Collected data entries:

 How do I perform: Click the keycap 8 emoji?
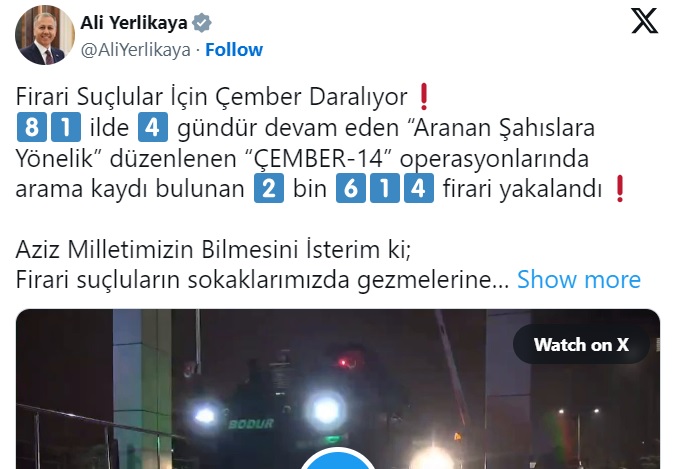pos(31,127)
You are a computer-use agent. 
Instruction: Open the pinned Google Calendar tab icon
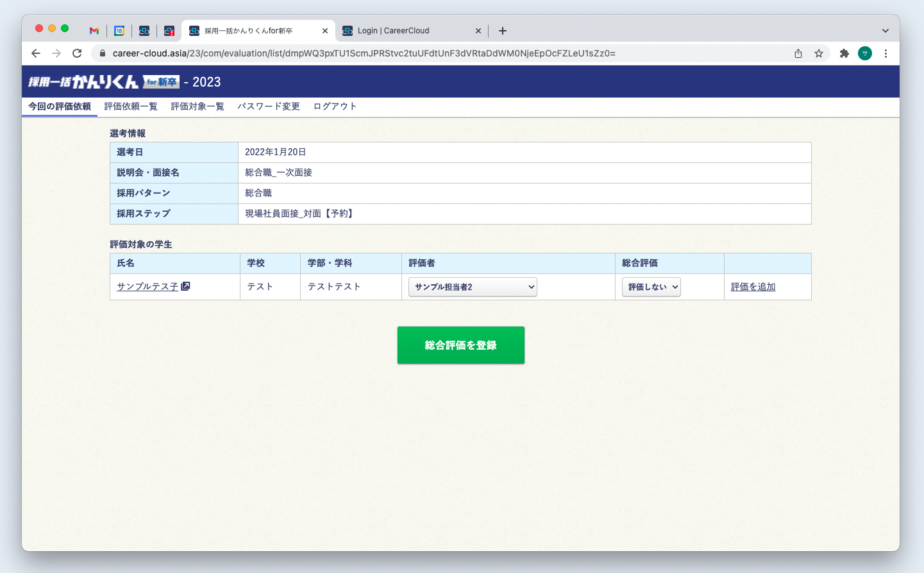(119, 31)
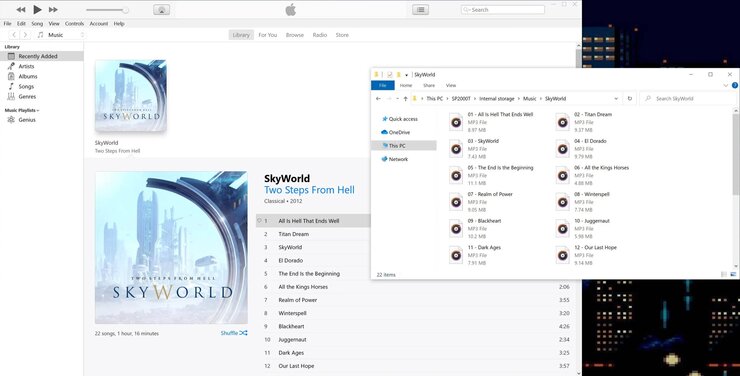Open the AirPlay output button
Screen dimensions: 740x376
pyautogui.click(x=161, y=10)

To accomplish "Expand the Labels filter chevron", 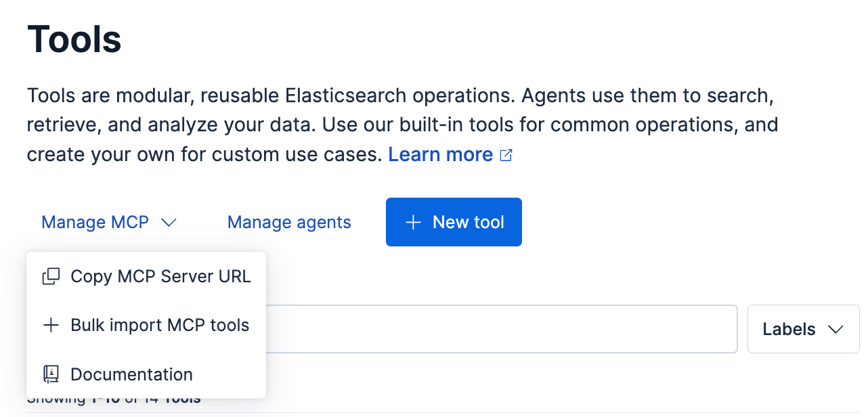I will coord(836,330).
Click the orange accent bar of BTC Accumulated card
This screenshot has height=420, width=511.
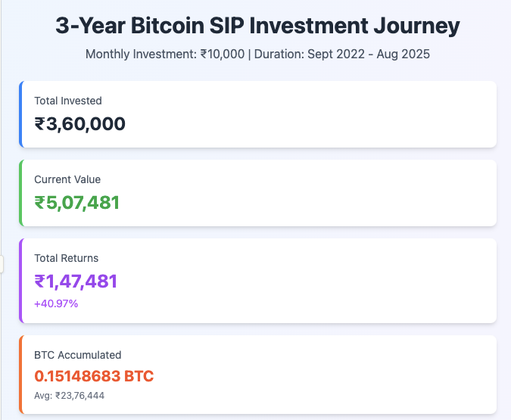[20, 375]
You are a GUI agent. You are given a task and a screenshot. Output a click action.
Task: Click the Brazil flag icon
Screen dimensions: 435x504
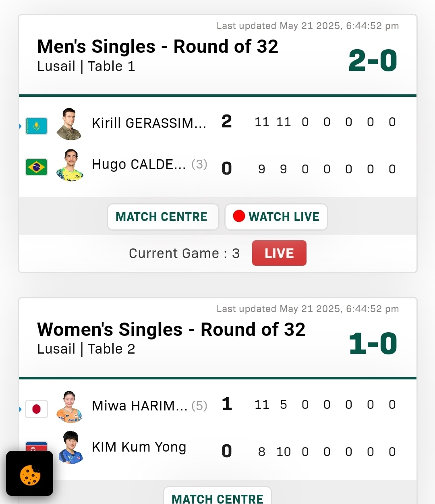pos(36,167)
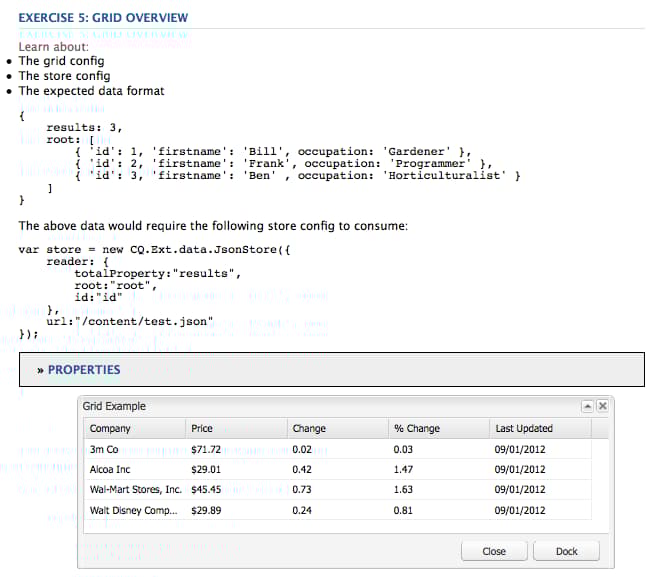Sort grid by the Price column header

point(201,429)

■ Problem requirements: Repeat exactly the lines above, from the line containing "This screenshot has height=420, width=511." through the last line of the records, inclusive; omit any pictures.

■ Exercise response:
This screenshot has height=420, width=511.
[20, 375]
You are a GUI agent. You are given a task and a screenshot. Output a click action.
Task: Click the Brazil flag icon
Screen dimensions: 435x504
pos(36,167)
Sort grid by the Price column header

point(201,429)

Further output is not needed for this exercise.